Die Botschaft der Bundesanstalt für Finanzdienstleistungsaufsicht (BaFin) war deutlich: Wie die Behörde gestern mitteilte, wird die Übertragung der Verträge der Mannheimer Lebensversicherung auf die Auffanggesellschaft Protektor „unverzüglich vorbereitet“ – keine einfache Aufgabe, die Mannheimer hat immerhin 340 000 Verträge. Protektor existiert dagegen bisher nur als Handelsregistereintrag. Zwangsläufig beginnt die Branche nun mit dem Aufbau der Infrastruktur für Protektor. „Wir wollten uns aber ohnehin unabhängig davon auf den Ernstfall vorbereiten und ein Drehbuch entwickeln“, sagte Klaus-Wilhelm Knauth, Geschäftsführer im Gesamtverband der deutschen Versicherungswirtschaft (GDV) und Aufsichtsratsmitglied von Protektor.
Eigentlich sollte die Auffanggesellschaft ein reines Placebo für besorgte Kunden und die Öffentlichkeit werden. Protektor ist im Handelsregister eingetragen, operativ existiert die Gesellschaft bislang aber nicht. Wenn es nach dem Willen ihrer Gründer gegangen wäre, hätte sich daran auch nichts geändert.
Lange forderten Verbraucherschützer die Einrichtung einer Auffanggesellschaft für Lebensversicherer nach dem Modell des Einlagensicherungsfonds der deutschen Banken. Doch die Assekuranz wehrte sich vehement gegen ein solches Sicherheitsnetz. Lebensversicherer seien per se sicher, eine Auffanggesellschaft deshalb überflüssig, hieß es über Jahre. Tatsächlich ist in der Bundesrepublik noch nie ein Lebensversicherer Pleite gegangen – immer fand sich ein Konkurrent, der die Not leidende Gesellschaft übernahm. Auch beim ersten Opfer der aktuellen Krise der Lebensversicherer, der Detmolder Familienfürsorge, funktionierte das alte Modell: Ihr Bestand ging auf die HUK Coburg über.
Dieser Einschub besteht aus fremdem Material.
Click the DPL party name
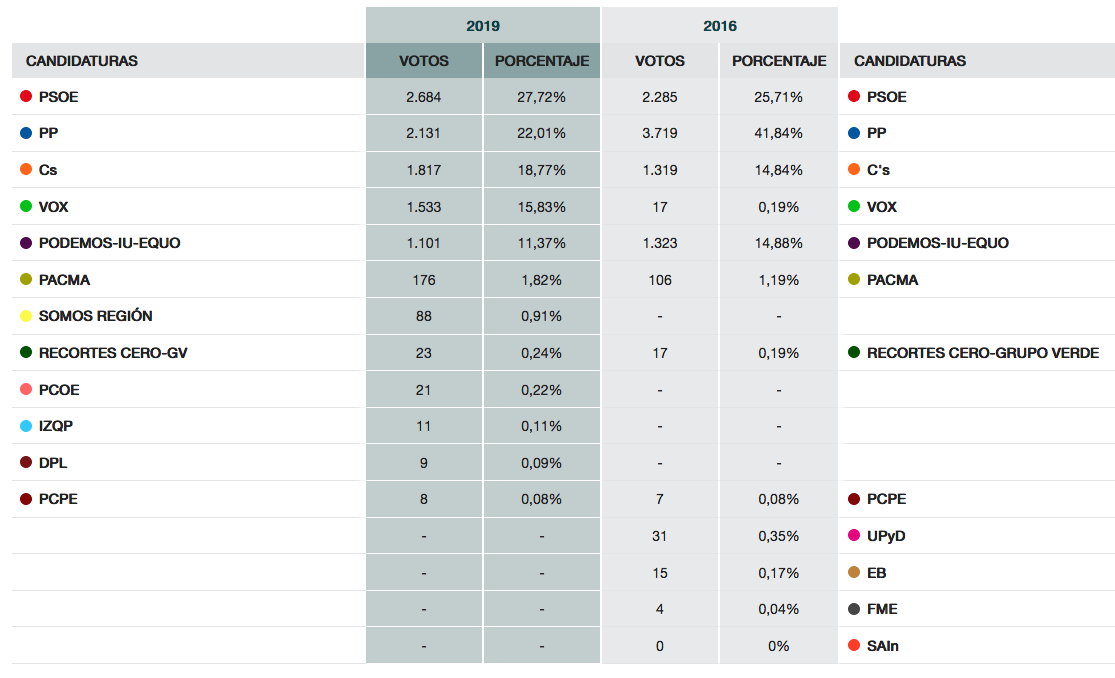 click(x=53, y=463)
Börsenkrise und Niedrigzinsphase machen der Branche aber derart zu schaffen, dass die BaFin nicht mehr an die Krisenfestigkeit des Modells glaubt. Auf ihren Druck hin entwickelte der GDV im August 2002 das Konzept für die Protektor.
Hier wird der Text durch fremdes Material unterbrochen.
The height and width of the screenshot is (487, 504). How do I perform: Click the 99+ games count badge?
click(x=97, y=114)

Die Idee: Kann ein Versicherer seine Verbindlichkeiten nicht mehr erfüllen, überträgt er Bestand und Kapitalanlagen auf die Auffanggesellschaft. Tätig wird sie nur, wenn Maßnahmen der BaFin nicht greifen und sich kein Versicherer findet, der das angeschlagene Unternehmen übernimmt. Neugeschäft darf Protektor nicht einholen. „Protektor will kein großer Lebensversicherer werden“, sagte Knauth. Ziel sei es, Bestände zu verwalten, zu sanieren und zu verkaufen. „Theoretisch haben wir das gelöst, praktisch noch nicht.“
Für die Kunden ändere sich nichts, sagte Knauth. Er rät, die Verträge nicht zu kündigen. Die Mannheimer zahlt ohnehin nur noch den Garantiezins. „Kündigt der Kunde nicht, hat er gute Chancen, in absehbarer Zukunft höhere Zinsen zu bekommen“, sagte Knauth. Erwirtschaftete Gewinne müssten zu 90 Prozent an die Kunden weitergegeben werden.
Zehn Unternehmen haben Protektor gegründet, darunter die Allianz Leben und die Münchener-Rück-Töchter Hamburg Mannheimer und Victoria. „Versicherer, die nicht bereit sind, bis zu einem Prozent ihrer Kapitalanlagen an Protektor zu übergeben, dürfen nicht Mitglied im GDV sein“, sagte GDV-Präsident Bernd Michaels. Bis auf die Öffentliche Leben in Potsdam haben alle Versicherer schon Verpflichtungserklärungen für Protektor unterzeichnet – damit kann die Auffanggesellschaft Kapital von bis zu 5,2 Mrd. Euro mobilisieren.